Il testo dell’Interrogazione parlamentare

Al Ministro per i beni e le attività culturali e per il turismo. Per sapere – premesso che:

con il decreto legislativo n. 367 del 1996, «decreto Veltroni», gli enti lirici regolati dalla legge n. 800 del 1967 sono stati tramutati in fondazioni di diritto privato; negli anni successivi all’entrata in vigore del citato decreto legislativo si sono più volte reiterate situazioni di gravissima criticità nei bilanci di tutte le trasformate Fondazioni lirico-sinfoniche, criticità che si sono riversate sulle situazioni di debito strutturale delle stesse; la mancata realizzazione del piano di risanamento previsto dalla legge 7 ottobre 2013, n. 112, «legge Bray», recante «Disposizioni urgenti per la tutela, la valorizzazione e il rilancio dei beni e delle attività culturali e del turismo», ha costretto i vari Governi succedutesi a rifinanziare, ovvero a riaprire e procrastinare i termini per il risanamento;

Il Ministro per i beni e le attività culturali e per il turismo attualmente in carica ha ritenuto di dover rifinanziare con 40,3 milioni di euro il processo di risanamento delle Fondazioni lirico sinfoniche; tuttavia, nelle periodiche relazioni inviate dal commissario straordinario del Governo sul monitoraggio dello stato di attuazione dei piani di risanamento delle Fondazioni lirico-sinfoniche, dottor Gianluca Sole, emerge chiaro come diverse fondazioni lirico-sinfoniche non solo non abbiano ridotto l’esposizione debitoria ma l’abbiano addirittura incrementata; l’auspicato coinvolgimento di fondi privati a sostegno delle Fondazioni lirico sinfoniche ha avuto un impatto impercettibile a causa della legislazione che non rende assolutamente appetibile per i privati un apporto economico, a causa di una defiscalizzazione insufficiente.

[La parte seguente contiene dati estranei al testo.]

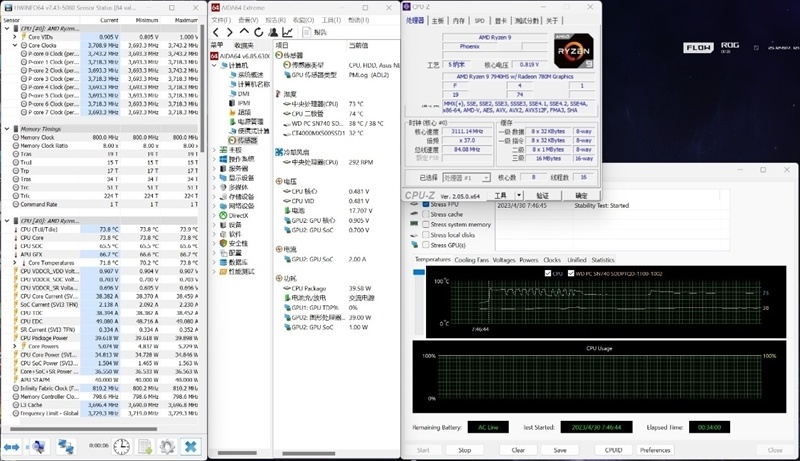Enable the Stress cache checkbox
800x461 pixels.
(x=424, y=214)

Le Fondazioni oggi di diritto privato continuano a percepire finanziamenti a sostegno della loro attività per larga parte dagli enti pubblici (Stato, regioni, comuni); la privatizzazione ha comportato una serie di danni incalcolabili per i lavoratori e le lavoratrici italiane non permettendo l’applicazione di quelle clausole di salvaguardia previste anche dai trattati europei; tale status colpisce particolarmente i giovani artisti italiani neodiplomati, rendendo pertanto vani anni di studio passati nei conservatori o nelle istituzioni musicali pareggiate, ivi comprese accademie di perfezionamento, e le fasce più deboli della filiera degli artisti.

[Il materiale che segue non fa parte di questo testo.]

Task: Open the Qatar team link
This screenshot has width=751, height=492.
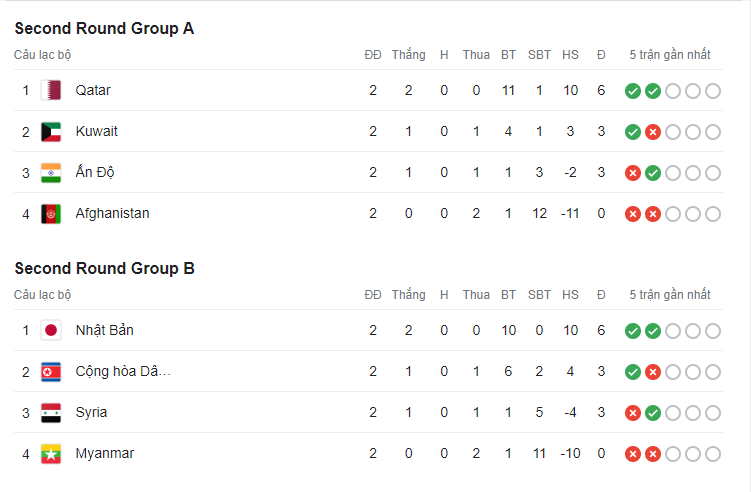Action: point(93,90)

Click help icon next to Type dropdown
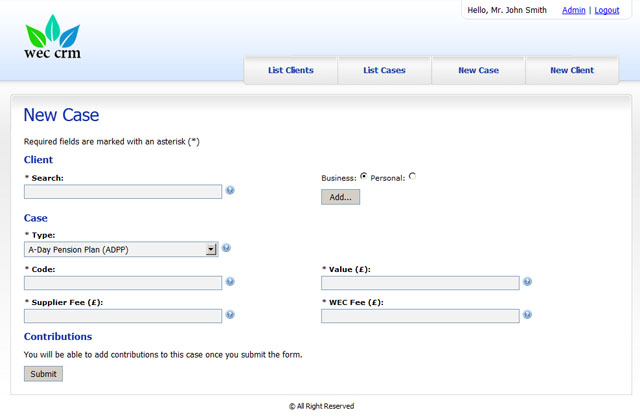point(226,248)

Come denunciato più volte dalle associazioni di categoria (Assolirica-Ariacs-Fas-Assomusica, per citarne alcune), tale privatizzazione ha determinato un caos totale nelle modalità di ingaggio degli artisti, ivi compreso l’inserimento molte volte arbitrario di clausole vessatorie nei confronti degli stessi e, non ultima, una organizzazione del lavoro con orari paragonabili solamente al caporalato che in diverse occasioni hanno causato malesseri fisici ai lavoratori che non sono stati, per difetto della legislazione, economicamente tutelati e protetti).

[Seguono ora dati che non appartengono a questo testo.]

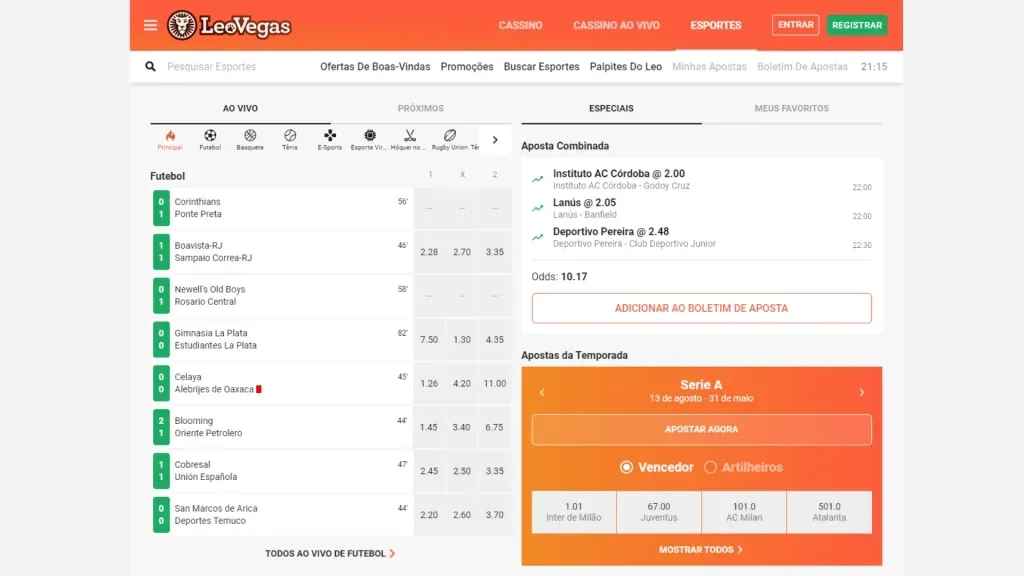The height and width of the screenshot is (576, 1024).
Task: Switch to the Próximos tab
Action: point(420,108)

Quali iniziative il Ministro interrogato intenda assumere per un ritorno alla natura pubblica delle Fondazioni lirico sinfoniche in tempi brevi e certi, come auspicato anche da eminenti esponenti della cultura musicale italiana, e in nome dell’universale diritto alla cultura espresso dalla Costituzione, all’articolo 9, e quali iniziative intenda adottare al fine di dotare ogni capoluogo di regione italiana almeno di una istituzione musicale pubblica, laddove non ve ne sia una ancora operante e, precisamente, in Valle d’Aosta, Trentino Alto Adige, Marche, Basilicata, Umbria, Molise, Calabria.